“I caught this morning morning’s minion, kingdom
of daylight’s dauphin, dapple-dawn-drawn Falcon, in
of the rolling level underneath him steady air”.
It’s hard to post only a snippet of this celebratory poem by Gerard Manley Hopkins. It’s like trying to stop music in mid-flow. Hopkins’ affinity with the shape and sound of words is apparent in every line that rings with internal rhythm. (The rest of the poem may be read here).
The poem also perfectly encapsulates the feeling of watching a bird hovering and diving. It's an almost vicarious pleasure – as though by observing the darts of movement we may glean a sense of what it means to fly. It’s a dizzying prospect.
I've noticed that there often seems to be a favourable connection between birds and fashion. Bird prints grace fabrics, and (sustainably sourced/ vintage) feathers prove a fine trim or texture for all manner of garments. The image of Ginger Rogers swirling across the set clad in ostrich feathers in ‘Top Hat’ demonstrates just how seductive a material they are. The bird is also an appropriate metaphor for the process of dressing – especially when concentrating on colourful and exuberant wardrobes. Many of us are creatures who, myself included, enjoy choosing and showing off our plumage. Tassels, trims, sequins, buttons and ribbons are all forms of adornment. Aside from the practicality of dressing for warmth, the human body presents a myriad of ways to be clothed and decorated. Unlike birds, we change these feathers on a day-to-day basis – transitioning from sparrows to parakeets according to mood or whim.
Whenever I use the words ‘birds’ and ‘fashion’ in the same sentence, my head immediately flutters to Alexander McQueen’s SS01 show (although birds were a repeated motif throughout his career). The images of a model, head bandaged, stuffed birds attached to her shoulders, are striking. Her attackers are suspended mid-action – a stunning taxidermy nightmare. Their talons are bound by teal fabric; the skirt suggesting movement in a heavy lightness of layers. Like many of McQueen’s best pieces, it evokes a very sinister beauty. Birds are both a source of fascination, and, occasionally of fear (one needs only to think of Hitchcock’s ‘The Birds’).
McQueen once stated that: “Birds in flight fascinate me… I try and transpose the beauty of a bird to women”. He understood the importance of plumage – or perhaps even of dressage. He also recognized the capacity clothes hold to both inspire and disturb. There is a sense behind every crafted corset, behind every padded hip, behind every bead and stitch of embroidery, that there was an intelligent, highly imaginative thought process. McQueen’s collections were not merely a grouping of dresses, but a narrative. His designs told stories. They weren't always pleasant or pretty ones, but the depth and unpredictability was what distinguished him from many of his peers. Tales can be gruesome or scary, but it's the manner of telling that distinguishes the good from the memorably great. McQueen ‘told’ his collections with such talent and craft – a master tailor and storyteller.

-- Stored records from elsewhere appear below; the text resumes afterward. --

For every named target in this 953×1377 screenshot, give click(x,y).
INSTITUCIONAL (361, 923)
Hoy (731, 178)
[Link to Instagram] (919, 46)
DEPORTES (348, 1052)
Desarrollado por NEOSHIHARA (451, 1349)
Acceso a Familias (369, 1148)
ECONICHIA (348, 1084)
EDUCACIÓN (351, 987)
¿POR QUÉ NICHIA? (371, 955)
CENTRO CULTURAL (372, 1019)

This scarf similarly tells a narrative. The print even has a name - it’s ‘Meet in the Park at Night’ (although I must say that, due to my location, I thought it more evocative of nocturnal flights through woods). It is part of the ‘Front Row Society’ initiative – a website dedicated to “fashion democracy” that encourages designers to showcase their prints, with the public voting on which patterns are then produced as either handbags or scarfs. It aims to be 100% sustainable in the near future, and a small proportion of each purchase is currently donated to the Ethical Fashion Forum. My scarf was designed by Jennifer Dayrit. It arrived along with a small card detailing both the stimulus behind the birds' motif, and a short description of Jennifer, who trained in fine art before specializing in accessories. These personal touches make it an enticing package, at the other end of the wingspan from the plastic bags and mass marketing of the high street. Many thanks to the PR Jenna for sending it to me, and for alerting me to the website. I wanted to style it in a variety of different ways, and so the rest of the outfit was very simple. The black velvet shorts were cut down and customised from trousers, the top is from a charity shop and the towering wedges (so precarious that every other shot was of me staggering around and falling over) are from eBay.
It’s apt that the scarf design takes birds as an inspiration – as they are, of course, part of the natural world, and thus lend themselves to ethical endeavors. Maybe it’s a case of great minds thinking alike, but Olwen Bourke’s latest collection – entitled ‘Paradise Lost’ – also takes birds as one of its recurring themes. Each hand-made item uses re-claimed fabrics in part of the design. The use of a birdcage in the video is interesting. Birds are the ultimate symbol of freedom, but become poignant metaphors when in captivity - one of the messages also found in Alexander McQueen's SS01 collection. Some concepts are never old.